---- MATERIAL PROVIDED

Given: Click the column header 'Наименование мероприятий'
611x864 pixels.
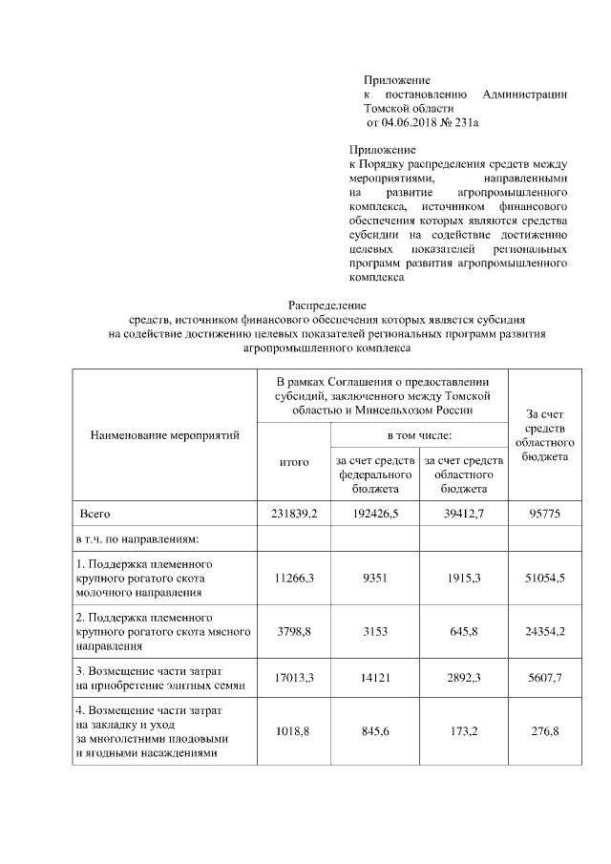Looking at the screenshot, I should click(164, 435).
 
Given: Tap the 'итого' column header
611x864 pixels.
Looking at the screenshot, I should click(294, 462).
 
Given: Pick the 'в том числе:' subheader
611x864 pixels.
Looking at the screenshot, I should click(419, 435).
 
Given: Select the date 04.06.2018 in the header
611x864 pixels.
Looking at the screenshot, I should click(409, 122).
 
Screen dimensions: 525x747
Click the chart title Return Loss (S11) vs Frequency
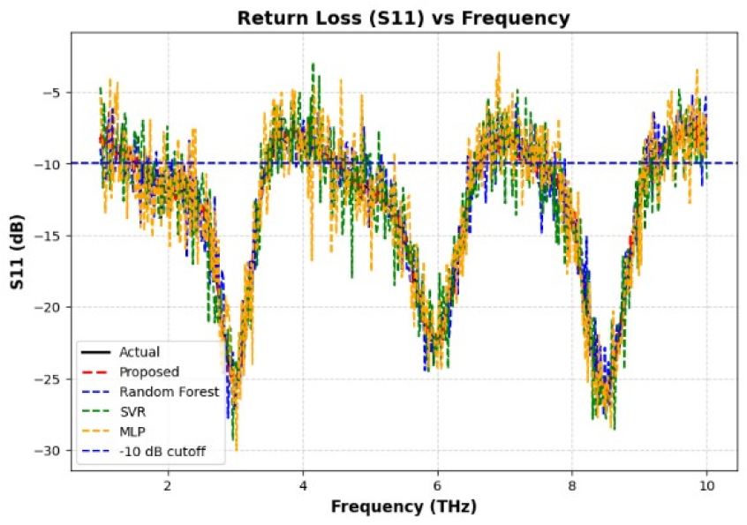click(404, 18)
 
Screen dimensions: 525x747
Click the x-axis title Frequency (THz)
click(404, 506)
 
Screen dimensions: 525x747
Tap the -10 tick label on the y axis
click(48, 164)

--------

- EXERCISE DESCRIPTION -
Identify every line in the material above that contains the string "Frequency", and copy each of those lines in full.

- EXERCISE SOLUTION -
Click the chart title Return Loss (S11) vs Frequency
Click the x-axis title Frequency (THz)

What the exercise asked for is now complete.